Así que olvidaron los Diez Mandamientos de Moisés, con una ley hecha por ellos, intelectualizada, sofisticada, casuística. Eliminan la ley hecha por el Señor, y les falta la memoria que une el hoy a la Revelación. Y su víctima, como lo fue Jesús, es cada día el pueblo humilde y pobre que confía en el Señor, esos que son descartados, que conocen el arrepentimiento, aunque no cumplan la ley, y sufren esas injusticias. Se sienten condenados, abusados por quien es vanidoso, orgulloso, soberbio. Uno de esos descartes fue Judas. Judas fue un traidor, pecó malamente. Pecó fuerte. Pero luego el Evangelio dice: Arrepentido, fue a devolver el dinero (Mt 27, 3). ¿Y ellos qué hicieron? Pero si tú has sido nuestro socio, quédate tranquilo… nosotros tenemos el poder de perdonarte todo. ¡No! Le contestaron: ¡Allá tú! ¡Apáñate como puedas! ¡Es un problema tuyo! Y lo dejaron solo: ¡descartado! El pobre Judas traidor y arrepentido no fue acogido por los pastores… porque habían olvidado lo que era un pastor. Eran los intelectuales de la religión, los que tenían el poder, los que daban la catequesis al pueblo con una moral hecha por su inteligencia y no por la revelación de Dios.

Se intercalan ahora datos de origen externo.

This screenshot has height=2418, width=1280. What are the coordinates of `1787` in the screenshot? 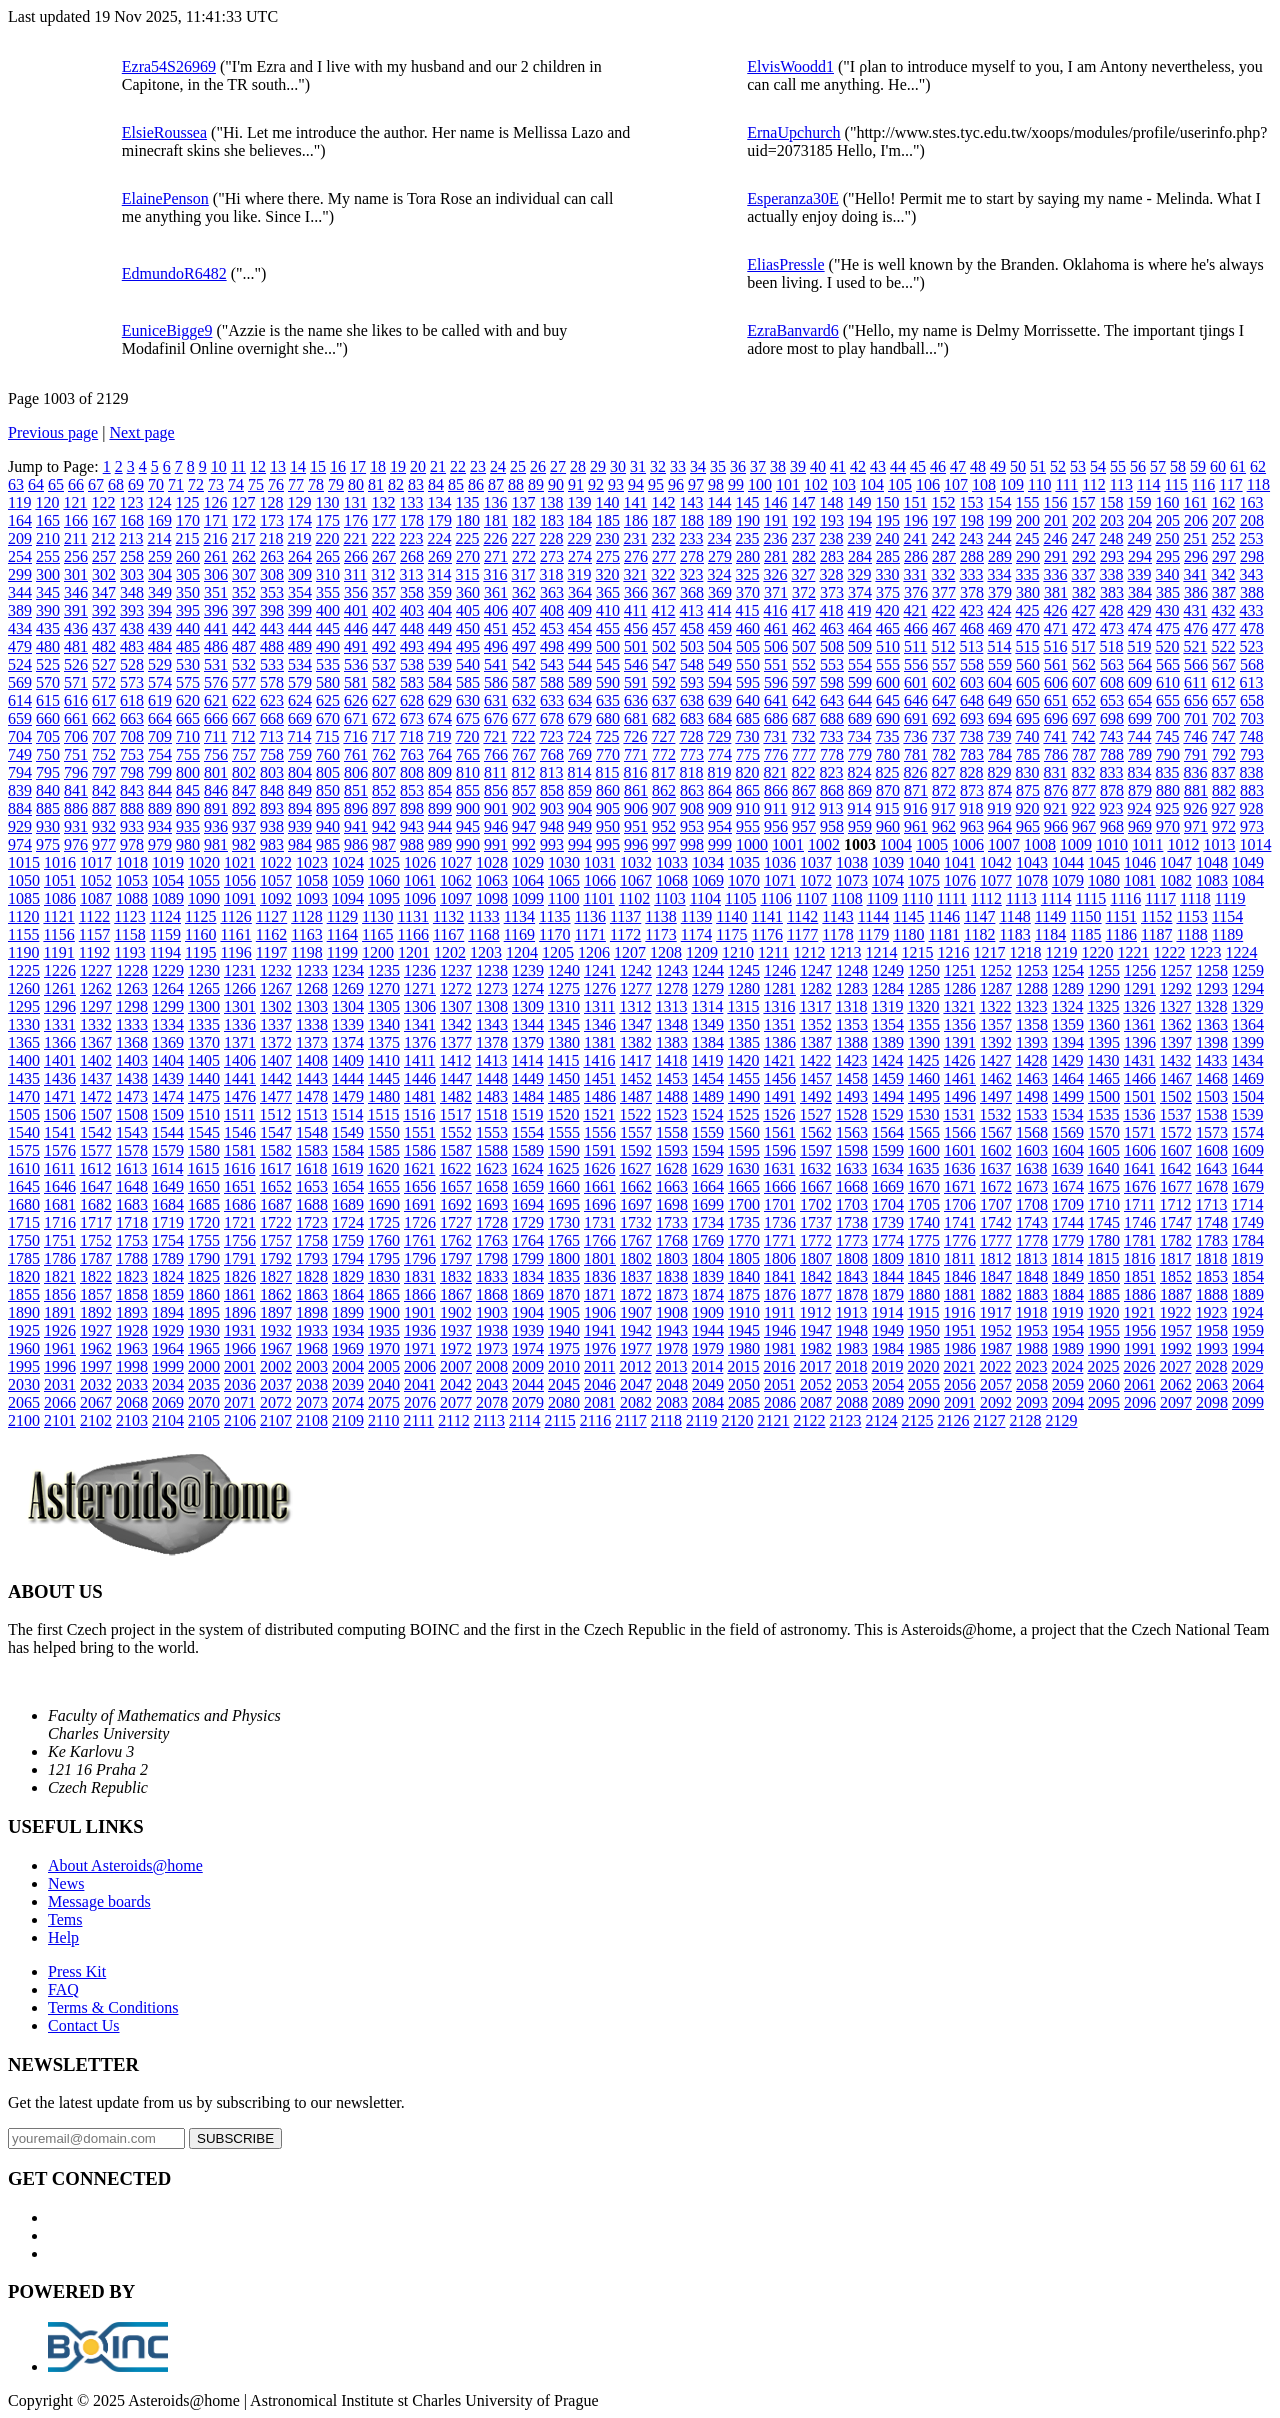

Un pueblo humilde, descartado y golpeado por esa gente. También hoy, en la Iglesia, pasan esas cosas. Hay ese espíritu de clericalismo, en el que los clérigos se sienten superiores, y se alejan de la gente, no tienen tiempo para escuchar a los pobres, a los que sufren, a los encarcelados, a los enfermos. ¡El mal del clericalismo es una cosa muy fea! Es una nueva edición de esa gente. Y la víctima es la misma: el pueblo pobre y humilde, que espera en el Señor. El Padre siempre ha intentado acercarse a nosotros: envió a su Hijo. Estamos esperando, en espera gozosa, exultantes. Pero el Hijo no entró en el juego de esa gente: el Hijo fue con los enfermos, los pobres, los descartados, los publicanos, los pecadores y -¡es escandaloso esto!- las prostitutas. También hoy Jesús nos dice a todos, incluso a los que son seducidos por el clericalismo: En verdad os digo que los publicanos y las prostitutas van por delante de vosotros en el reino de Dios (Mt 21, 31).